In 1918, Danhof received a call to a CRC in Kalamazoo, Michigan, which he accepted. His work in Dennis Avenue had come to an end, and the stage in Kalamazoo was being set for the greatest battles of his ministry.
1 The Dennis Avenue CRC moved away from Dennis Avenue in the 1950s and is now called Mayfair CRC. Most of the information for this article comes from various anniversary booklets of Dennis Avenue/Mayfair CRC.
2 Dennis Avenue Minister Biography: Rev. Henry Danhof, p. 2. This biography can be found in Henry Danhof’s file at Heritage Hall, the archives of Calvin College’s Hekman Library.
3 Dennis Avenue/Mayfair Centennial: 1893-1993, p. 24.
4 Dennis Avenue Minister Biography: Rev. Henry Danhof, p. 2.
5 Dennis Avenue Minister Biography: Rev. Henry Danhof, p. 3.
6 James D. Bratt, Dutch Calvinism in Modern America: A History of a Conservative Subculture (Grand Rapids: Eerdmans, 1984), p. 260.
7 Dennis Avenue Minister Biography: Rev. Henry Danhof, p. 5.

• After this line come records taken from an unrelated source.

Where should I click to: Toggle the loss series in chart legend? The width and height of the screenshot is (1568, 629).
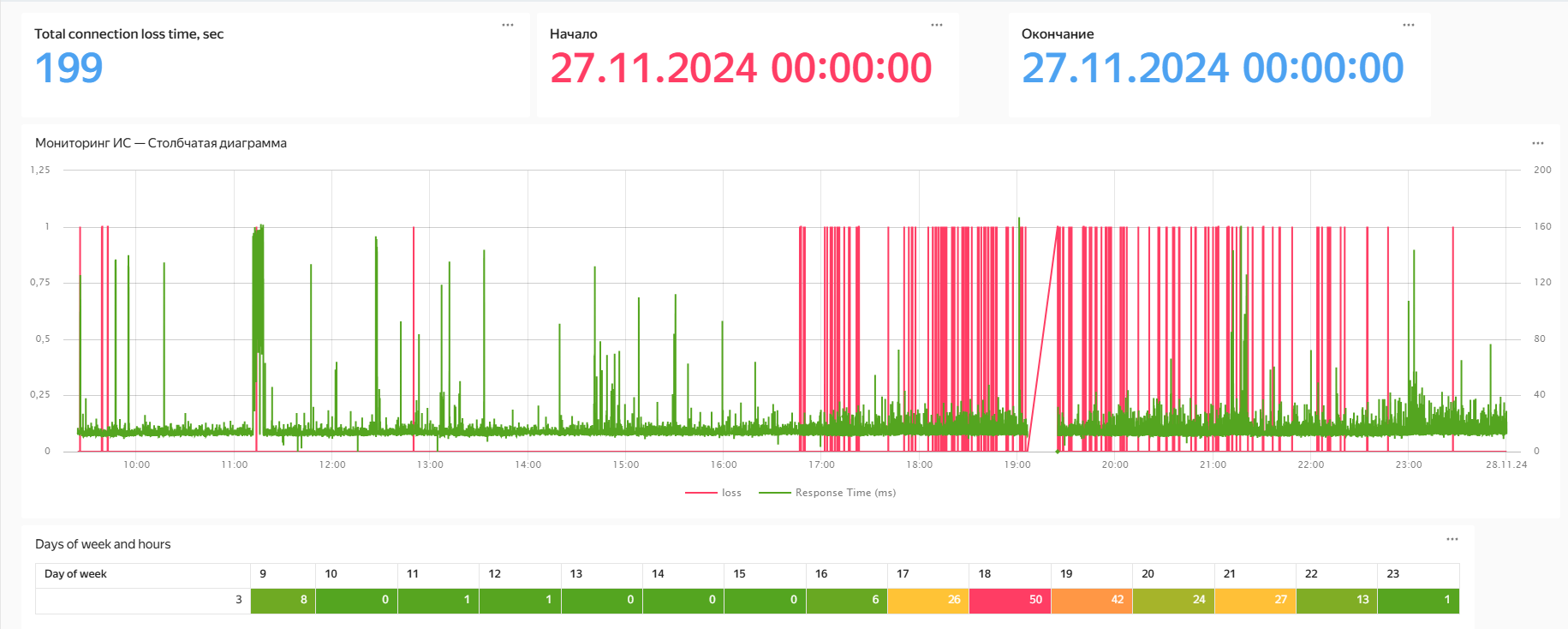[713, 493]
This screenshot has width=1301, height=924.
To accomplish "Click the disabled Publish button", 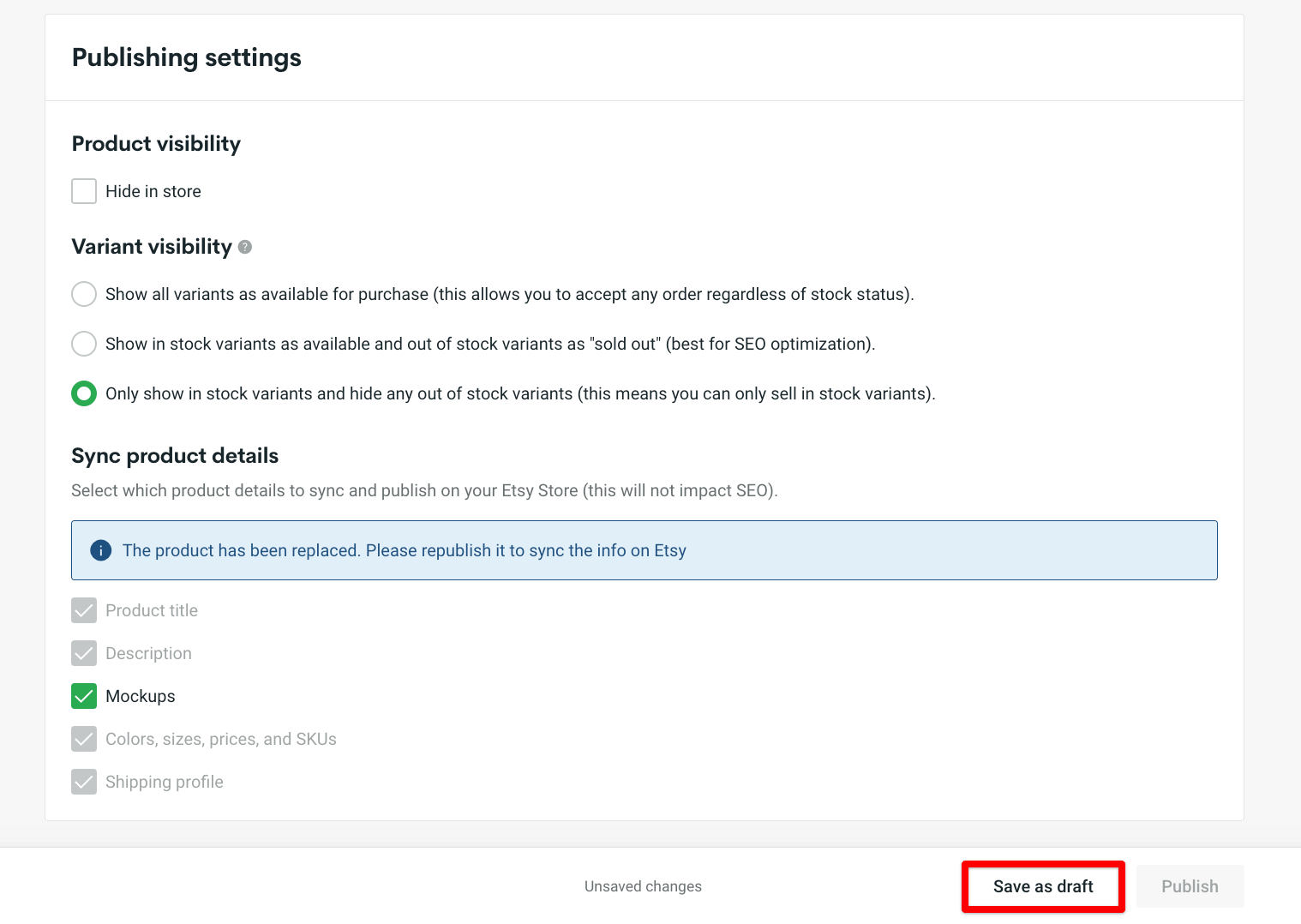I will coord(1190,885).
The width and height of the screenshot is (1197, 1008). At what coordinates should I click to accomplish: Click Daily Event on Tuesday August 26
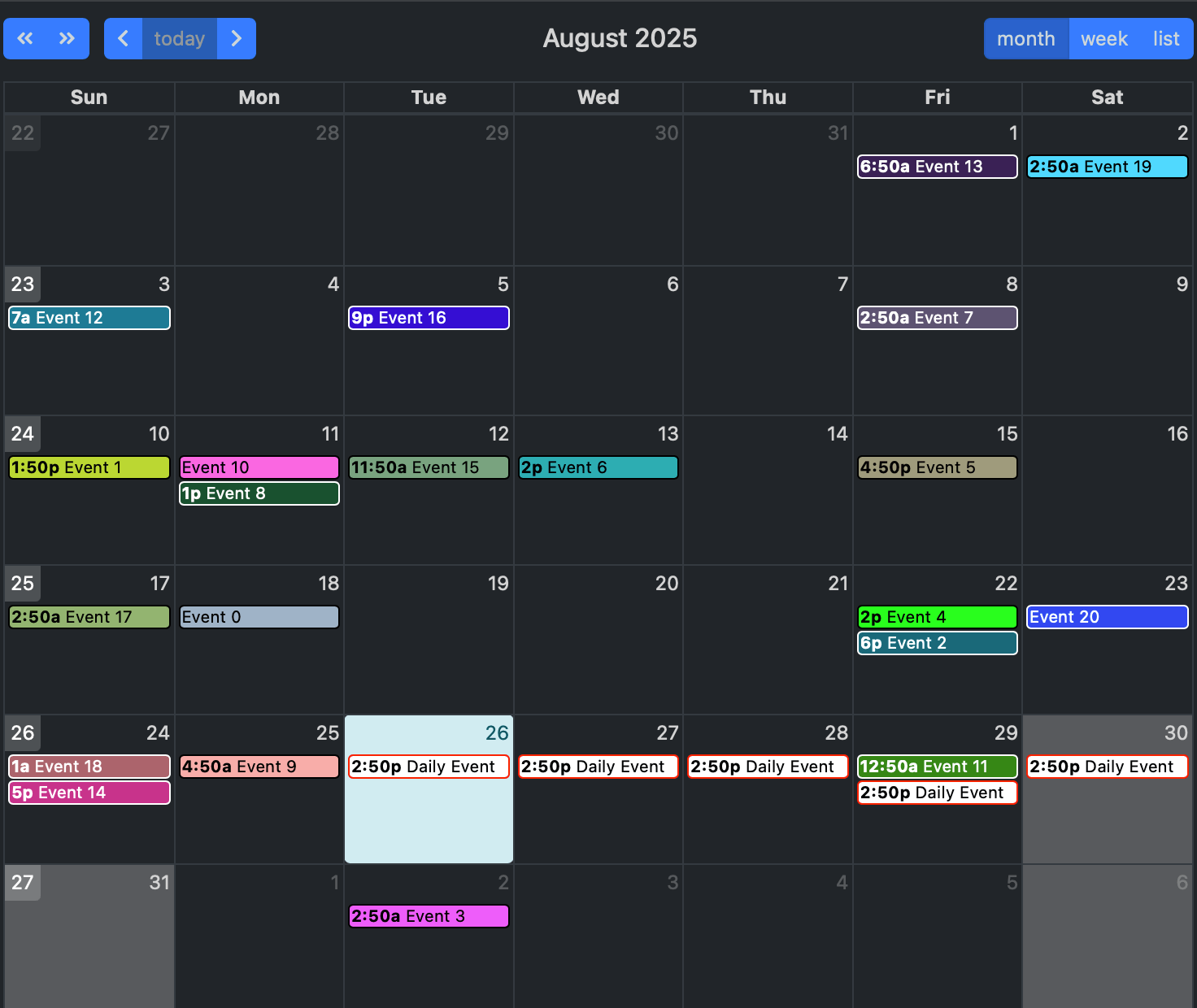click(x=429, y=767)
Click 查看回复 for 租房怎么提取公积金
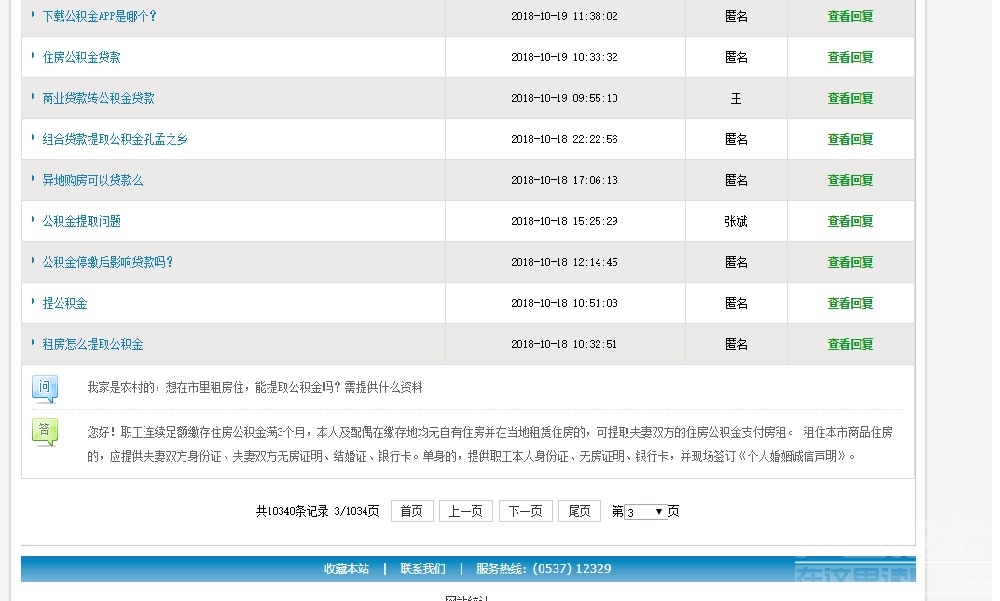 (849, 344)
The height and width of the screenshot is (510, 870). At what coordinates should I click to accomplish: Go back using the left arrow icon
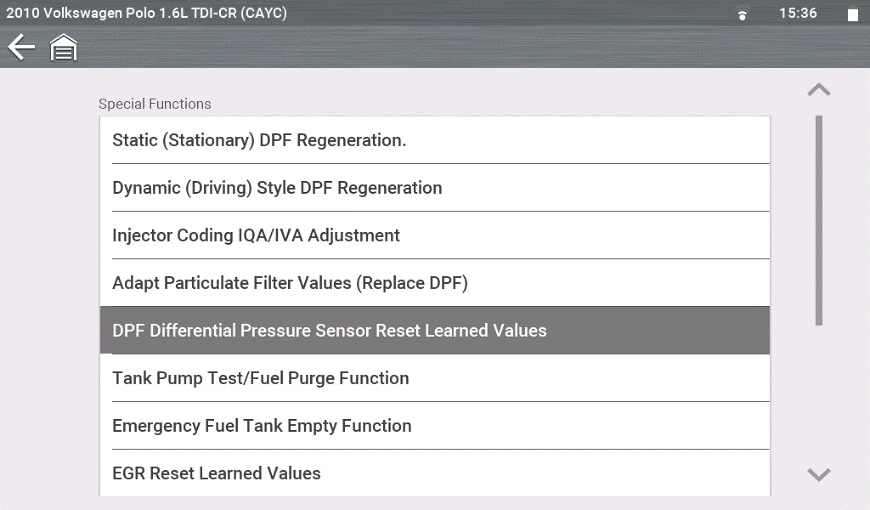pos(21,47)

8 Historical Perspectives of the Protestant Reformed Churches: Interviews with Men Who Have Lived the History, Rev. Steven R. Key (unpublished set of interviews, 1985), pp. 83, 91. The first quote is from Rev. Key’s interview with Mr. Adrian Alphenaar. The second, from the interview with Mr. Homer Kuiper
9 Ibid., p. 60. From the interview with Mr. Charles Pastoor.